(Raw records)
#####
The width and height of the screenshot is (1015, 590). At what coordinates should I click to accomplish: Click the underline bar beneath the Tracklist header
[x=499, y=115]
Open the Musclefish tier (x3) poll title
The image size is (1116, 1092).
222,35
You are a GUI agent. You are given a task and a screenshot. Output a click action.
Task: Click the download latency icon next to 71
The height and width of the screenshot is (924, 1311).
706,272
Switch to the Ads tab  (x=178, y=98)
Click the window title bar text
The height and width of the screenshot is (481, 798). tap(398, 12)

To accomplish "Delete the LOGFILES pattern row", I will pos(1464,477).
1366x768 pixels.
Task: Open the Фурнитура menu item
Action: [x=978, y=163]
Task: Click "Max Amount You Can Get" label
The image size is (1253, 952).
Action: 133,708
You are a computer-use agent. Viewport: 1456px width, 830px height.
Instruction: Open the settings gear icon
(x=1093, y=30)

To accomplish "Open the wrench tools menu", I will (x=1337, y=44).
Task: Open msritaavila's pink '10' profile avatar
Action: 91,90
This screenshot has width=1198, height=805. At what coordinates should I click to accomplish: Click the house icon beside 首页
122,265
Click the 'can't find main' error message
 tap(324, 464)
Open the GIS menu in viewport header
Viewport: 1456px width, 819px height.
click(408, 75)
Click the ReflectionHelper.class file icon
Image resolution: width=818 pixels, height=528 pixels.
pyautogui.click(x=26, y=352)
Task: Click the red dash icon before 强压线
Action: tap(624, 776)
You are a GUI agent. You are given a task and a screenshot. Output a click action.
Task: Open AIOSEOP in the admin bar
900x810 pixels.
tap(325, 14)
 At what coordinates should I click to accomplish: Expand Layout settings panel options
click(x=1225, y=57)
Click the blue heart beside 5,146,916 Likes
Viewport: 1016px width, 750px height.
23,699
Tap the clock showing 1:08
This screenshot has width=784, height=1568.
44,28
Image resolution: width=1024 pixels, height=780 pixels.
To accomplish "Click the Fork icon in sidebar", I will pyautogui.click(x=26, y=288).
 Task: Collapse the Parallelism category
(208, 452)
#####
■ EXERCISE DIRECTIONS:
Reproduce the lines above verbatim, starting with the line that contains "You are a computer-use" and continuing through the line that contains "click(408, 75)", both included.

■ ANSWER TO THE PROBLEM:
You are a computer-use agent. Viewport: 1456px width, 830px height.
Instruction: Open the settings gear icon
(x=1093, y=30)

To accomplish "Open the wrench tools menu", I will (x=1337, y=44).
Task: Open msritaavila's pink '10' profile avatar
Action: 91,90
This screenshot has width=1198, height=805. At what coordinates should I click to accomplish: Click the house icon beside 首页
122,265
Click the 'can't find main' error message
 tap(324, 464)
Open the GIS menu in viewport header
Viewport: 1456px width, 819px height.
click(408, 75)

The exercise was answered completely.